Klar ist, da wurden Grenzen überschritten. Das Vertrauen vieler
Menschen darauf, dass die gewählten Politiker und Politikerinnen in
erster Linie das Gemeinwohl im Blick haben, ist schwer erschüttert.
Wenn ich in der Schule mit Jugendlichen darüber spreche, sagen mir
die meisten, von der Politik erwarten sie sich nichts, was für ihr
Leben hilfreich sein könnte.
Manche Politiker versuchen, auf diesen Vertrauensschwund zu
reagieren.
Ein neuer Verhaltenskodex wird entwickelt, ein Ethikrat installiert,
Seminare zur Verpflichtung gemacht, wo Politiker lernen sollen, was
sich gehört und was nicht. Es geht um ein Fundament aus Werten, um
Anstand, Ehrlichkeit, Fleiß.
Wenn ein traditionell christliches Publikum angesprochen werden
soll, berufen sich Politiker gerne auch auf die zehn Gebote.
Immer, wenn das passiert, werde ich hellhörig. Gerne würde ich dann
nachfragen: Um welche Gebote geht es Ihnen konkret und wie verstehen
Sie diese? Was ist Ihnen an den zehn Geboten wichtig?
Am liebsten würde ich den Politikern und Politikerinnen empfehlen,
einmal dort nachzulesen, woher die zehn Gebote stammen, nämlich in
dem Teil der Bibel, den die Christen meistens das „Alte Testament“
nennen.
Wer das wirklich tut, wird überrascht sein. In der Bibel sind die
zehn Gebote nämlich Teil einer Befreiungsgeschichte. Das ist kein
Appell an Sitte und Anstand. Am Anfang steht eine visionäre
Zusage: „Ich bin ein Gott, der für Dich da ist. Ich habe dich aus
der Sklaverei befreit.“ Das ist die Überschrift. Und daraus
abgeleitet wird ein göttliches Versprechen. Das lautet so: Weil ich
Dich auf dem Weg des gemeinsamen Lebens in Frieden und
Gerechtigkeit begleiten will, gilt für Dich in Zukunft: Du wirst in
Freiheit leben. Die so genannten zehn Gebote werden so zu zehn
großen Freiheitszusagen.
Der evangelische Pfarrer Ernst Lange hat das 1. Gebot schon vor mehr
als fünfzig Jahren so übersetzt:
Ich bin der Herr, dein Gott.
Du wirst frei sein von allen Mächten, die sich zum Herrn über dich
erheben wollen: Sei es die Macht des Geldes, der öffentlichen
Meinung oder der Angst vor den Unabwägbarkeiten des Lebens.
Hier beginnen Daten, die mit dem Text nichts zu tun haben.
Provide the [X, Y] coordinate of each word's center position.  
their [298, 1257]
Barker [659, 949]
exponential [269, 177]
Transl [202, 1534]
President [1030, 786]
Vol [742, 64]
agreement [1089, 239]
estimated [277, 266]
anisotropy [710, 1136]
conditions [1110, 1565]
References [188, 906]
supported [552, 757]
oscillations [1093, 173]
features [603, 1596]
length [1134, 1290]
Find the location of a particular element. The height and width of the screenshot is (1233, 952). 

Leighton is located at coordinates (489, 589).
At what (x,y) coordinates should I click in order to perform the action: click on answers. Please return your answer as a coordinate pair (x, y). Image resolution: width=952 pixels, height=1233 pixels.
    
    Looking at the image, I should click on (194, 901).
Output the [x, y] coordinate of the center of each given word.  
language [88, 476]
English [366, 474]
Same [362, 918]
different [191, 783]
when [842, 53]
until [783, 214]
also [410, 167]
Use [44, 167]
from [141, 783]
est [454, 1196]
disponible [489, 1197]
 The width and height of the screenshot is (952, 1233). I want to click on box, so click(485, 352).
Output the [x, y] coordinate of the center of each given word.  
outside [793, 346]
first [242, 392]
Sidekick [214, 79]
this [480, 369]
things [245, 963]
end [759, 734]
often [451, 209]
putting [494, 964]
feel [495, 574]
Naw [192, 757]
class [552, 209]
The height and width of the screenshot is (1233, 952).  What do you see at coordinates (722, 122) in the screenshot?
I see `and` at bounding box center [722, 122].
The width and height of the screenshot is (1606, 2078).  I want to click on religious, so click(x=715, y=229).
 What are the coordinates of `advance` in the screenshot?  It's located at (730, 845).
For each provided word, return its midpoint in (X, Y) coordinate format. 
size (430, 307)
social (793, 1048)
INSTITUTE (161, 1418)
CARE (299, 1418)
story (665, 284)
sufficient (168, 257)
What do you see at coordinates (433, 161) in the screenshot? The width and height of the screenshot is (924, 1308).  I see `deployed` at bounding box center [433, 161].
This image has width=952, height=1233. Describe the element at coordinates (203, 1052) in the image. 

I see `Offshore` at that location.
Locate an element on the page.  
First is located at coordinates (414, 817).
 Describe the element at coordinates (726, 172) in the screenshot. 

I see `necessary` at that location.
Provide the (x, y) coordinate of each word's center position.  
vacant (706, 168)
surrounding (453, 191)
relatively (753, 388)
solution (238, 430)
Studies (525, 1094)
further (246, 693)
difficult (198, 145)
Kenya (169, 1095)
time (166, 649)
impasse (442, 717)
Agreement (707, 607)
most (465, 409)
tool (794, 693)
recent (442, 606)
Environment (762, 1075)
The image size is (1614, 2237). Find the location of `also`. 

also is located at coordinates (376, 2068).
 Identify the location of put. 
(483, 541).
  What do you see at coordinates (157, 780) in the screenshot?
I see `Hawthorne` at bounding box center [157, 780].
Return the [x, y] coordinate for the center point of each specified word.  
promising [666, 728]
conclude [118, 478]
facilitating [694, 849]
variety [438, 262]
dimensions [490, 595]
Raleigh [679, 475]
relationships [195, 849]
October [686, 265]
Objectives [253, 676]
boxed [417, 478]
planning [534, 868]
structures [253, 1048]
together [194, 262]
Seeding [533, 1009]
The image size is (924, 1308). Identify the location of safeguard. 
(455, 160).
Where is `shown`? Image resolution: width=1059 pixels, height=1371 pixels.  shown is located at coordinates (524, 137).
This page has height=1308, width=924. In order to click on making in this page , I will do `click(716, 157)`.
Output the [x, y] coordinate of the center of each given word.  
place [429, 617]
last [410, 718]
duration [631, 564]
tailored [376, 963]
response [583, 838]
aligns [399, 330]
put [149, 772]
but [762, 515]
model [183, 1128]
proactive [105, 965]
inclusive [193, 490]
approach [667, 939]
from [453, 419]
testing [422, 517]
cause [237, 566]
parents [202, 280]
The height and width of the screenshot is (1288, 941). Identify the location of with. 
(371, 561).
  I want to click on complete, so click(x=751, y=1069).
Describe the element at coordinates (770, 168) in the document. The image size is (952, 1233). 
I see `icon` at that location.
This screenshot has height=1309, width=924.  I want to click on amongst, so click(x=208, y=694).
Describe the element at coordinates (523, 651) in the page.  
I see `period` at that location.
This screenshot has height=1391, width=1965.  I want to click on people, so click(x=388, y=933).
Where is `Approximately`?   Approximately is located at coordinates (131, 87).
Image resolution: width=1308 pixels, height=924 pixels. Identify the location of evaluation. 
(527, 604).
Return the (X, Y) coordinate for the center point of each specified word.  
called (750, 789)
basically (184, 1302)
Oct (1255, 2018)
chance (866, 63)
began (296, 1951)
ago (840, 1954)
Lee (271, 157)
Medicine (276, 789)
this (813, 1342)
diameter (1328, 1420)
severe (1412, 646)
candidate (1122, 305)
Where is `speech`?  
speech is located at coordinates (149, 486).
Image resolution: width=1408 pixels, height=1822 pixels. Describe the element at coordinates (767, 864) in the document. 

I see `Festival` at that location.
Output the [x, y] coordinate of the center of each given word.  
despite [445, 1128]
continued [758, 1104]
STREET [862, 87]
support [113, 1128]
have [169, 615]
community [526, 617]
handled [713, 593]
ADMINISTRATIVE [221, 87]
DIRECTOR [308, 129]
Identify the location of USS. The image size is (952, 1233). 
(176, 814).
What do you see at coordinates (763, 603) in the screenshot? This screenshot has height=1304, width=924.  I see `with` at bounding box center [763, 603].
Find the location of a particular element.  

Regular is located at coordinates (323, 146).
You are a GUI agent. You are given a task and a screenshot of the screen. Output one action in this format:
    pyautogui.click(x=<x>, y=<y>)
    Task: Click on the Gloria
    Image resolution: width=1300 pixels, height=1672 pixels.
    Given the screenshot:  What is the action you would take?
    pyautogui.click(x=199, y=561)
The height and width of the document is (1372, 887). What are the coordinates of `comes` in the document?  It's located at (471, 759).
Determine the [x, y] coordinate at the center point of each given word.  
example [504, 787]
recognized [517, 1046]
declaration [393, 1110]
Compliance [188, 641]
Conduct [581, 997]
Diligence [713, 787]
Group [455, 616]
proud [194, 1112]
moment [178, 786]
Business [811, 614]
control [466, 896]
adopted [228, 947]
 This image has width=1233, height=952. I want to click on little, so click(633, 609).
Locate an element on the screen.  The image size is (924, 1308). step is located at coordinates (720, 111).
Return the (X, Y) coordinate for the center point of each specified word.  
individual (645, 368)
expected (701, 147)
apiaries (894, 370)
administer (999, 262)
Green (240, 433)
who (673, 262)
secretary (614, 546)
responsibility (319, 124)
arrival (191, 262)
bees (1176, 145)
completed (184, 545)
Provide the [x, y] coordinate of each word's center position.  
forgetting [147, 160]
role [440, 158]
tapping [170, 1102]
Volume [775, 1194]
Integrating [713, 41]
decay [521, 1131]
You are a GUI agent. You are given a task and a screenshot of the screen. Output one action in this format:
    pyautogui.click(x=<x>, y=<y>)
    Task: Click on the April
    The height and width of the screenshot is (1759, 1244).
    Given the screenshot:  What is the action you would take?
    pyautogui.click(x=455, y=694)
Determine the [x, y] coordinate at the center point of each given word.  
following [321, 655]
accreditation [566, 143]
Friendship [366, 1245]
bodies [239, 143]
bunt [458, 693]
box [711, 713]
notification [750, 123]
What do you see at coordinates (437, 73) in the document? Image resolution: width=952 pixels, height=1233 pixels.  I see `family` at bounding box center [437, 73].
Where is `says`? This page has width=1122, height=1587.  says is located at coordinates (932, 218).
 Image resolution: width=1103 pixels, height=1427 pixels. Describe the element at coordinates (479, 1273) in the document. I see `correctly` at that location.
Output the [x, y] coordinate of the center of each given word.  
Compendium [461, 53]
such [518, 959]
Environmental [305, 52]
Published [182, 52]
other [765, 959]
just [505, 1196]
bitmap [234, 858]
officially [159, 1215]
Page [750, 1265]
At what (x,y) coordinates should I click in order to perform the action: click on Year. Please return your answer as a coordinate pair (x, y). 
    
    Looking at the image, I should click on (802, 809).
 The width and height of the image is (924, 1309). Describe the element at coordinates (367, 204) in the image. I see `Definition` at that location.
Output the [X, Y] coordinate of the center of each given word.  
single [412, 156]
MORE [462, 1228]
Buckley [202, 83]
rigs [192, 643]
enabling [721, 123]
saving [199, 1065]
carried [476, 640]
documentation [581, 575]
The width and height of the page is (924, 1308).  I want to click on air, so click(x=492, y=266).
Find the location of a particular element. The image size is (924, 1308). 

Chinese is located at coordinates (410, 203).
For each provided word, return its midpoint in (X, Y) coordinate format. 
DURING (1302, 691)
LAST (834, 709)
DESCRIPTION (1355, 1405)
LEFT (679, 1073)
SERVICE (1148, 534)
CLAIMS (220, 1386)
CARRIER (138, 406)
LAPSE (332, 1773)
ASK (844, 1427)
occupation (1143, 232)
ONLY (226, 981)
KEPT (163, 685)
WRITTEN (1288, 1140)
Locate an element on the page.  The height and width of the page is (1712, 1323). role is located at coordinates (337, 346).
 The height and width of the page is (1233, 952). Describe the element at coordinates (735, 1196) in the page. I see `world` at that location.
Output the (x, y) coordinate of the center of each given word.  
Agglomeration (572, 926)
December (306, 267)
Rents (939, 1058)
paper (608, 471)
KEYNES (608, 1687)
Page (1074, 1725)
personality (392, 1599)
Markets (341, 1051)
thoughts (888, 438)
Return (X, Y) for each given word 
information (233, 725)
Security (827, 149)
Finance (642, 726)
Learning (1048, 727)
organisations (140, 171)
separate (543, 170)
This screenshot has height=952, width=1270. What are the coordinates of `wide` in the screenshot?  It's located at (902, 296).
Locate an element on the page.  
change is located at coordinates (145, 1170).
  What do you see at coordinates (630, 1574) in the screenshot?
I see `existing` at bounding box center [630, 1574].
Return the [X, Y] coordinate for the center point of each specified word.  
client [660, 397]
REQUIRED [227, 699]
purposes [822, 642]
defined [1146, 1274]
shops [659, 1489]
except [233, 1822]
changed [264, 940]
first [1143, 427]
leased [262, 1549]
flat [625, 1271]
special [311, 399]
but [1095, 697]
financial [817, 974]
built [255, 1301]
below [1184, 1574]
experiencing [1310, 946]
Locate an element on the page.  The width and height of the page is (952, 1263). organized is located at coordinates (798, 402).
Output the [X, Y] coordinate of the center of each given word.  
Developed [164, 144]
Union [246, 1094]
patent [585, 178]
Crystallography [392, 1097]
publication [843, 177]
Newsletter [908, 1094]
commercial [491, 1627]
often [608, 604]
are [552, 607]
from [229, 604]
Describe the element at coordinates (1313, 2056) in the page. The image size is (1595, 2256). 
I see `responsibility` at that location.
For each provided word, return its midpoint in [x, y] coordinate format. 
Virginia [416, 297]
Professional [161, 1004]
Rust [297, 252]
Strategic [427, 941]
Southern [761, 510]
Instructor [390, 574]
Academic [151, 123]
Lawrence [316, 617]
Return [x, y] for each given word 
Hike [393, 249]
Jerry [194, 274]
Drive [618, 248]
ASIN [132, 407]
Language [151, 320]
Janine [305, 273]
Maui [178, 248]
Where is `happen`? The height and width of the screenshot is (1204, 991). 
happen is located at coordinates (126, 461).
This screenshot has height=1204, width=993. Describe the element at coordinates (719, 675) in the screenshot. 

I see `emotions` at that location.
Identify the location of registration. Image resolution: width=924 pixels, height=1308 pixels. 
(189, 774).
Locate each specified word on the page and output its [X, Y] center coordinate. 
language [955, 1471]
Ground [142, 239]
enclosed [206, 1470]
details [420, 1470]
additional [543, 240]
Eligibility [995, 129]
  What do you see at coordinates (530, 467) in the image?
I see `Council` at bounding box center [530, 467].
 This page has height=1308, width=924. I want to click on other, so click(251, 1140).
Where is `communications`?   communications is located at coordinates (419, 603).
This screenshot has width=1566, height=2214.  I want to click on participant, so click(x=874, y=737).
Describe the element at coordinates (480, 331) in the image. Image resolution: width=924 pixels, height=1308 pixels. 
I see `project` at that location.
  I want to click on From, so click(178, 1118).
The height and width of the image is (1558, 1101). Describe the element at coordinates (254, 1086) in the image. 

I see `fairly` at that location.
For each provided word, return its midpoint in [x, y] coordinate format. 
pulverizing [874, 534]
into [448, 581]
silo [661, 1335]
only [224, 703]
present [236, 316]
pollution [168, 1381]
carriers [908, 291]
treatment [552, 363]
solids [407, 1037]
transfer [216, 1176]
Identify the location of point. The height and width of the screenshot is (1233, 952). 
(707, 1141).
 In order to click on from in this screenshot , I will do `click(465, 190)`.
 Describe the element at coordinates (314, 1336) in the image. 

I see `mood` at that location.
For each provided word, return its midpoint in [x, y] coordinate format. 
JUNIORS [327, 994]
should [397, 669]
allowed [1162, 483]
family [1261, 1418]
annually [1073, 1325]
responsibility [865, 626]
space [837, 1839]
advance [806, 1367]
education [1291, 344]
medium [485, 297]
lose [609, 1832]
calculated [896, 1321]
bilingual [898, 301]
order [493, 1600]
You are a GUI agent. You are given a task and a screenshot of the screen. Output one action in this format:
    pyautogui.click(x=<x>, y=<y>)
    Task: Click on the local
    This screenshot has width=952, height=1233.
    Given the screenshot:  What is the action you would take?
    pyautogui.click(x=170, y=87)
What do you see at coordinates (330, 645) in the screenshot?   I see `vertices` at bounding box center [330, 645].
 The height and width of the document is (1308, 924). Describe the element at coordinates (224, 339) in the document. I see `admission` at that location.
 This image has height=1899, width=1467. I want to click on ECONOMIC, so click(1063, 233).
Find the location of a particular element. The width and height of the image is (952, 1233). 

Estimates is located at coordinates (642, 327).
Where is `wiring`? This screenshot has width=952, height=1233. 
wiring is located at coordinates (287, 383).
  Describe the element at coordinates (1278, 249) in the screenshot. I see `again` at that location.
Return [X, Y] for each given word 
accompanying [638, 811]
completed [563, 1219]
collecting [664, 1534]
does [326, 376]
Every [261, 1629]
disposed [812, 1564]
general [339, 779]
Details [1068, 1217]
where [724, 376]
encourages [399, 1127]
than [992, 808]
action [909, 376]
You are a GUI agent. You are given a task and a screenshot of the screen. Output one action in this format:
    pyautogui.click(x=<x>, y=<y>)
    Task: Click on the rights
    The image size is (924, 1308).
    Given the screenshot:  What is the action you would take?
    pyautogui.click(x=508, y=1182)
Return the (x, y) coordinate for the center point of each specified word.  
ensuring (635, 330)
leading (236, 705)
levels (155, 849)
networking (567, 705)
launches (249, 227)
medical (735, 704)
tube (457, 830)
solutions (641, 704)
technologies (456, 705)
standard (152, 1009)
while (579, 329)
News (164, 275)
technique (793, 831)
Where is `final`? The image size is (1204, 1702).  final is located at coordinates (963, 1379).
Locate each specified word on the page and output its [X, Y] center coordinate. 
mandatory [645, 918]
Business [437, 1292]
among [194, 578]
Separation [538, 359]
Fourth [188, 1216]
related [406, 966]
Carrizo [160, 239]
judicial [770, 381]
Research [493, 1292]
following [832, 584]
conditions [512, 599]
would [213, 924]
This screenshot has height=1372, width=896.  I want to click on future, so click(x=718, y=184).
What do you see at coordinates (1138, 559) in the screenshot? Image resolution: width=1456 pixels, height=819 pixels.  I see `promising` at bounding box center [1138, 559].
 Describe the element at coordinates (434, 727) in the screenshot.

Ich finde das immer wieder erstaunlich!
Die wichtigste Aussage der 10 Gebote kann also so zusammengefasst
werden:
Die Bindung an diesen einen Gott befreit von allen anderen
Abhängigkeiten.
Wer sich von diesem einen Gott begleiten lässt, braucht sich nicht
mehr anderen Göttern unterwerfen.
Viele schielen in diesen Tagen nach den Börsenkursen, die spannende
Frage lautet: Wie reagieren die Märkte auf das Wahlergebnis in
Griechenland?
Ich habe manchmal den Eindruck, die sogenannten Märkte haben in
unserer Gesellschaft den Platz eingenommen, den in biblischen Zeiten
die Götter hatten. Die anonymen Märkte sprechen ein Urteil und die
Welt muss sich unterwerfen.
Wer in der Bibel nachliest, braucht sich nicht darüber aufregen.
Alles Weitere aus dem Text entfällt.